◆ Short task ◆
Lay out the lines from the one containing "coordinates (20, 43)." through the one containing "description is located", inclusive, as a numbered list, leaving out blank lines.

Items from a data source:
begin

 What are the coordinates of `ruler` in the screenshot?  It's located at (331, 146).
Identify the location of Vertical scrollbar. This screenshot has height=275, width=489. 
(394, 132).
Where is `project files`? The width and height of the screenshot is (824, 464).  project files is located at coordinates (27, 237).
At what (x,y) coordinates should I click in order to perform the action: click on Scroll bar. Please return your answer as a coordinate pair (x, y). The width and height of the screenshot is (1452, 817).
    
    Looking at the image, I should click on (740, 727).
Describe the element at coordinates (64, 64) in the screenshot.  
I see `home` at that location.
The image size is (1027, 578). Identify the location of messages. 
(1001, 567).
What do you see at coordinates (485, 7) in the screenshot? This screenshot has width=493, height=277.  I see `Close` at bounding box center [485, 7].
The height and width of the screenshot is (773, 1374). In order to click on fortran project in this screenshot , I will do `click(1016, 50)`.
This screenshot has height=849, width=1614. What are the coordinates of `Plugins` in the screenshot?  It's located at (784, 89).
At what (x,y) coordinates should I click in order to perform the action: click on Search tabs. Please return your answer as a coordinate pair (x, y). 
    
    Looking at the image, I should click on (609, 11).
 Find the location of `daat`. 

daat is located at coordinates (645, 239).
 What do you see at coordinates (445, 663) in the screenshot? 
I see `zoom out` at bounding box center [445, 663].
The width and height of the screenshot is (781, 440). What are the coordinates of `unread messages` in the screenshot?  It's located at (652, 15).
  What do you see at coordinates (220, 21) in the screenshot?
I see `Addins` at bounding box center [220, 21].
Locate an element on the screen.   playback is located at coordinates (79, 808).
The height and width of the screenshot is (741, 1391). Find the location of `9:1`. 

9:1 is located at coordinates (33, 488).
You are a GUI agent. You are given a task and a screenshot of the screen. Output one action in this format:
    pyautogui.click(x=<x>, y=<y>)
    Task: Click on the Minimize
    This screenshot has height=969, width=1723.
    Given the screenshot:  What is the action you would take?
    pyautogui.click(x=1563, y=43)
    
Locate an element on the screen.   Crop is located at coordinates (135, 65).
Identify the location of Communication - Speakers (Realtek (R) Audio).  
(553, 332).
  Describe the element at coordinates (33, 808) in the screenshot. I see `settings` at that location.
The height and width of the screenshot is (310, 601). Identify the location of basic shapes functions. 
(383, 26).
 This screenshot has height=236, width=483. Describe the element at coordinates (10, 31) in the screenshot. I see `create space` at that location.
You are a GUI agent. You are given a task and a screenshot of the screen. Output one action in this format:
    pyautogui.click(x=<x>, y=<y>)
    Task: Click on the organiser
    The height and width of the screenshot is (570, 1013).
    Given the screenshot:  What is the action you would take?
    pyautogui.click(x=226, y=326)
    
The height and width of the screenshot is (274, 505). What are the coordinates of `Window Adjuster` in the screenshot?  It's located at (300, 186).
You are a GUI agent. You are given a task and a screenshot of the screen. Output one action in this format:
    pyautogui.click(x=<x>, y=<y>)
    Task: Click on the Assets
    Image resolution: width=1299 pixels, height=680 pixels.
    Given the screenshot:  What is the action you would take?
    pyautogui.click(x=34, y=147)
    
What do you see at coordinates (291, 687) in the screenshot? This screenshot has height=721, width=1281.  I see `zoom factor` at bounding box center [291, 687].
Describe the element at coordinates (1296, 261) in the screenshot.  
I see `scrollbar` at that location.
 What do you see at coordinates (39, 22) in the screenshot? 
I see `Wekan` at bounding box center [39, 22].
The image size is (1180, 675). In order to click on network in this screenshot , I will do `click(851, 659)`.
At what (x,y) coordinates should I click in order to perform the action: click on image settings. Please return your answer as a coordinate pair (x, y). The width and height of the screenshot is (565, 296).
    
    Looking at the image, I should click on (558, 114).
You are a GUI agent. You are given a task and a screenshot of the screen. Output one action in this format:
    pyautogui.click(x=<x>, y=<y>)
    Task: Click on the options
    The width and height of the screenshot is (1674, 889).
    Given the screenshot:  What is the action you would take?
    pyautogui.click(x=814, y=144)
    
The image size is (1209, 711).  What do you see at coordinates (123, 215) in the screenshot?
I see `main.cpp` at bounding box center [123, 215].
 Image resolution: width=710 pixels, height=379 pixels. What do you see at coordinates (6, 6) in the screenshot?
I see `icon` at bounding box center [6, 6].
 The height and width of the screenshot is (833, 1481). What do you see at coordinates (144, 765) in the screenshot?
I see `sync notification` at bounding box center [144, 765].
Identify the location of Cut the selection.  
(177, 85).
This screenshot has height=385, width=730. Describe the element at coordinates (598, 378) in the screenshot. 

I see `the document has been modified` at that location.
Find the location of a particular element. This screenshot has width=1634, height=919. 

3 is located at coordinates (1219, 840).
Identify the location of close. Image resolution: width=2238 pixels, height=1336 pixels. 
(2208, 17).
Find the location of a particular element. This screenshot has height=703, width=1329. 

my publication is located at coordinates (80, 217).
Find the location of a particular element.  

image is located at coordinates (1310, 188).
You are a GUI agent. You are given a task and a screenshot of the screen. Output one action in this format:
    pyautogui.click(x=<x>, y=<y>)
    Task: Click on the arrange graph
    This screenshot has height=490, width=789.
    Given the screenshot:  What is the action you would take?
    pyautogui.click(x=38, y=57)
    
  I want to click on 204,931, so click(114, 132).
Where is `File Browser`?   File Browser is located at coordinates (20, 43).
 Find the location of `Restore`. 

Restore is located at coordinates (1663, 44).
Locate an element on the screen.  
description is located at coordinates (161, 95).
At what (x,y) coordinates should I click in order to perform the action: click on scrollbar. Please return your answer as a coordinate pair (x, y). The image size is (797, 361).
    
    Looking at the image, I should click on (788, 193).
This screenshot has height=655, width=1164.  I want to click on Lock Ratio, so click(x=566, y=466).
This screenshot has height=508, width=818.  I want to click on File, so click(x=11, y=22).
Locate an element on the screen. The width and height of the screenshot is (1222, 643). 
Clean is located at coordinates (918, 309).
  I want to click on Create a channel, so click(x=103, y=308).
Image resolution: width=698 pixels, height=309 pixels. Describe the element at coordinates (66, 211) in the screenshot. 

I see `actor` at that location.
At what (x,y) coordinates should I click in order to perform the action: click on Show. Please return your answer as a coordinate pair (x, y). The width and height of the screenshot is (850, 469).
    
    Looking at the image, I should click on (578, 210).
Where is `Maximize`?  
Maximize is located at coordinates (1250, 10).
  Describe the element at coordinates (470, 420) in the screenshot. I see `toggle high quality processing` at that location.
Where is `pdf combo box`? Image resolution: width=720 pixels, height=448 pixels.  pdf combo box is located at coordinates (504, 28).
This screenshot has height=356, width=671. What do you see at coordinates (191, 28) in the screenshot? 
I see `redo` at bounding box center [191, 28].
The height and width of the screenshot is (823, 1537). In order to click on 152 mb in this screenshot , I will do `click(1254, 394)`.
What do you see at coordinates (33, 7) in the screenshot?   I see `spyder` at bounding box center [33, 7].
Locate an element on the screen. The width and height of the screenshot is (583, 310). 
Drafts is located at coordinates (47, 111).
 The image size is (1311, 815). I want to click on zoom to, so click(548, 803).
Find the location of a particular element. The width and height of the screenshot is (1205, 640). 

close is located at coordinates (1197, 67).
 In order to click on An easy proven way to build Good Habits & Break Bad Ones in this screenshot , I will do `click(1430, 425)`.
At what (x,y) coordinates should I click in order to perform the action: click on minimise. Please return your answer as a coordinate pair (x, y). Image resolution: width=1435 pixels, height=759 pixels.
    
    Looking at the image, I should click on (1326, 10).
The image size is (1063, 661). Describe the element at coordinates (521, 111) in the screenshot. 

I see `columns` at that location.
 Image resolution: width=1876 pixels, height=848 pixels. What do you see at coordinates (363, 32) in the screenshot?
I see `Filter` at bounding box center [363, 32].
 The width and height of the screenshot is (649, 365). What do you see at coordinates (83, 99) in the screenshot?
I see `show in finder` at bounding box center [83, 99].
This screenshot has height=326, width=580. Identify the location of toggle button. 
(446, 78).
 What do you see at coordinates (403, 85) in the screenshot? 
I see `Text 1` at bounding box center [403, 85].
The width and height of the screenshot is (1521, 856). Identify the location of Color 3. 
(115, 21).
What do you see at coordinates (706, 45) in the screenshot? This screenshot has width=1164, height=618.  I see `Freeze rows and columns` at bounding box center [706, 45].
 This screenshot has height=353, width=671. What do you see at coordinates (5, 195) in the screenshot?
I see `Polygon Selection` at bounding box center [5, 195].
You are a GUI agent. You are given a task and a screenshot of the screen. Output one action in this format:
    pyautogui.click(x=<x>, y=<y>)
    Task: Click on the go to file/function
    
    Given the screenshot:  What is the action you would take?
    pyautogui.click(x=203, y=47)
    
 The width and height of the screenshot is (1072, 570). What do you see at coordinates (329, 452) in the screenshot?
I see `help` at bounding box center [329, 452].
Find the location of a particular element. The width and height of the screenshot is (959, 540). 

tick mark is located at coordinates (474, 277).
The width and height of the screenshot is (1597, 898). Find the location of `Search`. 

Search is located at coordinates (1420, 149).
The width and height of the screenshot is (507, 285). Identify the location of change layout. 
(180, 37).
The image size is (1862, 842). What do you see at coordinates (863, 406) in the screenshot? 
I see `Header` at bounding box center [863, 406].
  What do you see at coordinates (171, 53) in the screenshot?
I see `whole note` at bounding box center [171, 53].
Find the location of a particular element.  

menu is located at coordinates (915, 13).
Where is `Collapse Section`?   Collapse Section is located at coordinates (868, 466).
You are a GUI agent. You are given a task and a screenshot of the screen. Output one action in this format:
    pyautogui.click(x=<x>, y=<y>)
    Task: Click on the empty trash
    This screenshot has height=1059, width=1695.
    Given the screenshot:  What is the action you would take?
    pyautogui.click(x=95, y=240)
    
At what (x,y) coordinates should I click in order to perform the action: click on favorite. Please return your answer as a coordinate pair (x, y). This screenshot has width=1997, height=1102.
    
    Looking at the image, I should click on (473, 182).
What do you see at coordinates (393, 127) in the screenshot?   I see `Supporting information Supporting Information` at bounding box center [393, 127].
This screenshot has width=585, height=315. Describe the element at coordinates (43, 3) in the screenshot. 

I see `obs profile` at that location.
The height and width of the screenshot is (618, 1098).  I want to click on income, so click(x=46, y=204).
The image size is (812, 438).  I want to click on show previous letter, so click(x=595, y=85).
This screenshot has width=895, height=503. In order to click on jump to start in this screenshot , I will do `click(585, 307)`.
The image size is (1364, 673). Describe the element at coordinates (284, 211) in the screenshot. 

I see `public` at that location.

end

◆ Correct output ◆
1. Where is `File Browser`?   File Browser is located at coordinates (20, 43).
2.  Find the location of `Restore`. 
3. Restore is located at coordinates (1663, 44).
4. Locate an element on the screen.  
5. description is located at coordinates (161, 95).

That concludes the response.